▶ [Work order]:
Set down every entry exactly as it was written.

----------

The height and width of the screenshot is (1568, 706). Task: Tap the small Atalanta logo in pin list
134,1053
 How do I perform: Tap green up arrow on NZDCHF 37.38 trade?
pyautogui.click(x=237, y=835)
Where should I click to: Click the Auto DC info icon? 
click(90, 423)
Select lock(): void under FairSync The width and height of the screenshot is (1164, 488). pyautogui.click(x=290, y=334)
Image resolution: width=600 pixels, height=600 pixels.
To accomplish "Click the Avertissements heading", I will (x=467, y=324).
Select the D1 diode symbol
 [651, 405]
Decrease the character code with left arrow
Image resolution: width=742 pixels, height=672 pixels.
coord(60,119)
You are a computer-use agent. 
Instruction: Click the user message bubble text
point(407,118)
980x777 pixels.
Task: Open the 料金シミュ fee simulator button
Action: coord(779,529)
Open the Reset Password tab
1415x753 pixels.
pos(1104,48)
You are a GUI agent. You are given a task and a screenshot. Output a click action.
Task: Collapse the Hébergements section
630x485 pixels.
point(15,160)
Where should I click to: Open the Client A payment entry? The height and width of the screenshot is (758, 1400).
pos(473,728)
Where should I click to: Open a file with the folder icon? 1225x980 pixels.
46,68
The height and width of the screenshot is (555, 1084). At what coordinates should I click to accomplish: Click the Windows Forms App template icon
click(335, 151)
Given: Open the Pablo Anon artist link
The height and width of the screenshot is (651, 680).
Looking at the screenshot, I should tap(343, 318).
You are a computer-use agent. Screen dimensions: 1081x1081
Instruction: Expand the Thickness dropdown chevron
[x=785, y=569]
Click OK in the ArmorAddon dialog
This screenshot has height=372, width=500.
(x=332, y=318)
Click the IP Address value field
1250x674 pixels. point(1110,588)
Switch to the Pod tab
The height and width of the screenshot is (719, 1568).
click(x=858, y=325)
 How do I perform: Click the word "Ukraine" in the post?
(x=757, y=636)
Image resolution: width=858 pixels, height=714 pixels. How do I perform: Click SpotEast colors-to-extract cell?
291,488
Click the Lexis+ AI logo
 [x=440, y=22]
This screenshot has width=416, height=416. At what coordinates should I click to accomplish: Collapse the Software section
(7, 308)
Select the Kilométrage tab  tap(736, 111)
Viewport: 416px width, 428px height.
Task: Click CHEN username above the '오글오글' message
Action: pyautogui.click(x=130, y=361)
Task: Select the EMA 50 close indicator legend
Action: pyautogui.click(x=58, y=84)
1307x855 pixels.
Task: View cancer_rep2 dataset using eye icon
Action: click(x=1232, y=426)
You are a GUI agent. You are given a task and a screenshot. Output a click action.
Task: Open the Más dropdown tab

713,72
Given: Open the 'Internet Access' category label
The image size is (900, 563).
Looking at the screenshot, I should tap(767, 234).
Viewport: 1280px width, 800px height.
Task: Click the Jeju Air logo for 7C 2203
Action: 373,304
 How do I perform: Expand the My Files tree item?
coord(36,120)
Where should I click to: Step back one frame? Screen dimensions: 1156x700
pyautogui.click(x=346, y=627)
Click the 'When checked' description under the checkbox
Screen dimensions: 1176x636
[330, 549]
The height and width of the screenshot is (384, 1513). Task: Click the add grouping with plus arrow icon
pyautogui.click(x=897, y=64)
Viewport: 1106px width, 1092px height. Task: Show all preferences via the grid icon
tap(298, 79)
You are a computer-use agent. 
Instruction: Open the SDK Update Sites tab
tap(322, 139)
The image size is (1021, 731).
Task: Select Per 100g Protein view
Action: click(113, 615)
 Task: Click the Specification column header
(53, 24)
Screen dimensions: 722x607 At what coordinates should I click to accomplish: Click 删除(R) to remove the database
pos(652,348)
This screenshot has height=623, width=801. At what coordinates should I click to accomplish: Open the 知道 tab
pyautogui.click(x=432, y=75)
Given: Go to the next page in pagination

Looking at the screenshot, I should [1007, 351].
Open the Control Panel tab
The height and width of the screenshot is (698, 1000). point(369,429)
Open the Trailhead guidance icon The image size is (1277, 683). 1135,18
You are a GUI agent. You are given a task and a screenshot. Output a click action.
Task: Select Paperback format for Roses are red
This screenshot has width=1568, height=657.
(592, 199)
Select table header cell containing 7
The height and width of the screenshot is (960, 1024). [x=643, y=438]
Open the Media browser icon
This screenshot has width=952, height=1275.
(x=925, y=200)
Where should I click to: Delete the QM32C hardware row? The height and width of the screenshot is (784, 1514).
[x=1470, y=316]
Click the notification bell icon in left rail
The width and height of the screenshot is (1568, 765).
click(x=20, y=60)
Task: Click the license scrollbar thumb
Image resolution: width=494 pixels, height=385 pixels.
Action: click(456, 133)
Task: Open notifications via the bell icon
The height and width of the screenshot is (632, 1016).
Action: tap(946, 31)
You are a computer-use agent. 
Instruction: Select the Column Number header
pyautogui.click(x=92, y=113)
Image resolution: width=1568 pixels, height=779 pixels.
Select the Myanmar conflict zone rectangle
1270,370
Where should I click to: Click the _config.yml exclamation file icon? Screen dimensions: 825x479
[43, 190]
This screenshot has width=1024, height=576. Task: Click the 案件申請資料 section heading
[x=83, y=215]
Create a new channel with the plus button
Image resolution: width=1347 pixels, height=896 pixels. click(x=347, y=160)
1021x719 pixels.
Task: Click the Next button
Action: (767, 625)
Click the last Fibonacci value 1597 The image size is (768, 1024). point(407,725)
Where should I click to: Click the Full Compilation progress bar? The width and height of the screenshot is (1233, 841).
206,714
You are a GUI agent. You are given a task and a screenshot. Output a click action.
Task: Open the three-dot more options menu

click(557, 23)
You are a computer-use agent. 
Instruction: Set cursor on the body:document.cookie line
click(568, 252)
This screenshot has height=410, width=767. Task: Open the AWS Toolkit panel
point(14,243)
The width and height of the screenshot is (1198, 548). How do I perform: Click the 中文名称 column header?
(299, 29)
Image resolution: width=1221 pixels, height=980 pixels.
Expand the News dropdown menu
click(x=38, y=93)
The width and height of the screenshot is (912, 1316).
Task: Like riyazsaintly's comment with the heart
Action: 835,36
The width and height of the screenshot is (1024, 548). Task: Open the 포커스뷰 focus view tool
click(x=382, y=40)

----------

▶ [Your solution]:
The height and width of the screenshot is (1568, 706). Task: Tap the small Atalanta logo in pin list
134,1053
 How do I perform: Tap green up arrow on NZDCHF 37.38 trade?
pyautogui.click(x=237, y=835)
Where should I click to: Click the Auto DC info icon? 
click(90, 423)
Select lock(): void under FairSync The width and height of the screenshot is (1164, 488). pyautogui.click(x=290, y=334)
Image resolution: width=600 pixels, height=600 pixels.
To accomplish "Click the Avertissements heading", I will (x=467, y=324).
Select the D1 diode symbol
 [651, 405]
Decrease the character code with left arrow
Image resolution: width=742 pixels, height=672 pixels.
coord(60,119)
You are a computer-use agent. 
Instruction: Click the user message bubble text
point(407,118)
980x777 pixels.
Task: Open the 料金シミュ fee simulator button
Action: coord(779,529)
Open the Reset Password tab
1415x753 pixels.
pos(1104,48)
You are a GUI agent. You are given a task and a screenshot. Output a click action.
Task: Collapse the Hébergements section
630x485 pixels.
point(15,160)
Where should I click to: Open the Client A payment entry? The height and width of the screenshot is (758, 1400).
pos(473,728)
Where should I click to: Open a file with the folder icon? 1225x980 pixels.
46,68
The height and width of the screenshot is (555, 1084). At what coordinates should I click to accomplish: Click the Windows Forms App template icon
click(335, 151)
Given: Open the Pablo Anon artist link
The height and width of the screenshot is (651, 680).
Looking at the screenshot, I should tap(343, 318).
You are a computer-use agent. Screen dimensions: 1081x1081
Instruction: Expand the Thickness dropdown chevron
[x=785, y=569]
Click OK in the ArmorAddon dialog
This screenshot has height=372, width=500.
(x=332, y=318)
Click the IP Address value field
1250x674 pixels. point(1110,588)
Switch to the Pod tab
The height and width of the screenshot is (719, 1568).
click(x=858, y=325)
 How do I perform: Click the word "Ukraine" in the post?
(x=757, y=636)
Image resolution: width=858 pixels, height=714 pixels. How do I perform: Click SpotEast colors-to-extract cell?
291,488
Click the Lexis+ AI logo
 [x=440, y=22]
This screenshot has width=416, height=416. At what coordinates should I click to accomplish: Collapse the Software section
(7, 308)
Select the Kilométrage tab  tap(736, 111)
Viewport: 416px width, 428px height.
Task: Click CHEN username above the '오글오글' message
Action: pyautogui.click(x=130, y=361)
Task: Select the EMA 50 close indicator legend
Action: pyautogui.click(x=58, y=84)
1307x855 pixels.
Task: View cancer_rep2 dataset using eye icon
Action: click(x=1232, y=426)
You are a GUI agent. You are given a task and a screenshot. Output a click action.
Task: Open the Más dropdown tab

713,72
Given: Open the 'Internet Access' category label
The image size is (900, 563).
Looking at the screenshot, I should tap(767, 234).
Viewport: 1280px width, 800px height.
Task: Click the Jeju Air logo for 7C 2203
Action: 373,304
 How do I perform: Expand the My Files tree item?
coord(36,120)
Where should I click to: Step back one frame? Screen dimensions: 1156x700
pyautogui.click(x=346, y=627)
Click the 'When checked' description under the checkbox
Screen dimensions: 1176x636
[330, 549]
The height and width of the screenshot is (384, 1513). Task: Click the add grouping with plus arrow icon
pyautogui.click(x=897, y=64)
Viewport: 1106px width, 1092px height. Task: Show all preferences via the grid icon
tap(298, 79)
You are a computer-use agent. 
Instruction: Open the SDK Update Sites tab
tap(322, 139)
The image size is (1021, 731).
Task: Select Per 100g Protein view
Action: click(113, 615)
 Task: Click the Specification column header
(53, 24)
Screen dimensions: 722x607 At what coordinates should I click to accomplish: Click 删除(R) to remove the database
pos(652,348)
This screenshot has height=623, width=801. At what coordinates should I click to accomplish: Open the 知道 tab
pyautogui.click(x=432, y=75)
Given: Go to the next page in pagination

Looking at the screenshot, I should [1007, 351].
Open the Control Panel tab
The height and width of the screenshot is (698, 1000). point(369,429)
Open the Trailhead guidance icon The image size is (1277, 683). 1135,18
You are a GUI agent. You are given a task and a screenshot. Output a click action.
Task: Select Paperback format for Roses are red
This screenshot has width=1568, height=657.
(592, 199)
Select table header cell containing 7
The height and width of the screenshot is (960, 1024). [x=643, y=438]
Open the Media browser icon
This screenshot has width=952, height=1275.
(x=925, y=200)
Where should I click to: Delete the QM32C hardware row? The height and width of the screenshot is (784, 1514).
[x=1470, y=316]
Click the notification bell icon in left rail
The width and height of the screenshot is (1568, 765).
click(x=20, y=60)
Task: Click the license scrollbar thumb
Image resolution: width=494 pixels, height=385 pixels.
Action: click(456, 133)
Task: Open notifications via the bell icon
The height and width of the screenshot is (632, 1016).
Action: tap(946, 31)
You are a computer-use agent. 
Instruction: Select the Column Number header
pyautogui.click(x=92, y=113)
Image resolution: width=1568 pixels, height=779 pixels.
Select the Myanmar conflict zone rectangle
1270,370
Where should I click to: Click the _config.yml exclamation file icon? Screen dimensions: 825x479
[43, 190]
This screenshot has width=1024, height=576. Task: Click the 案件申請資料 section heading
[x=83, y=215]
Create a new channel with the plus button
Image resolution: width=1347 pixels, height=896 pixels. click(x=347, y=160)
1021x719 pixels.
Task: Click the Next button
Action: (767, 625)
Click the last Fibonacci value 1597 The image size is (768, 1024). point(407,725)
Where should I click to: Click the Full Compilation progress bar? The width and height of the screenshot is (1233, 841).
206,714
You are a GUI agent. You are given a task and a screenshot. Output a click action.
Task: Open the three-dot more options menu

click(557, 23)
You are a computer-use agent. 
Instruction: Set cursor on the body:document.cookie line
click(568, 252)
This screenshot has height=410, width=767. Task: Open the AWS Toolkit panel
point(14,243)
The width and height of the screenshot is (1198, 548). How do I perform: Click the 中文名称 column header?
(299, 29)
Image resolution: width=1221 pixels, height=980 pixels.
Expand the News dropdown menu
click(x=38, y=93)
The width and height of the screenshot is (912, 1316).
Task: Like riyazsaintly's comment with the heart
Action: 835,36
The width and height of the screenshot is (1024, 548). Task: Open the 포커스뷰 focus view tool
click(x=382, y=40)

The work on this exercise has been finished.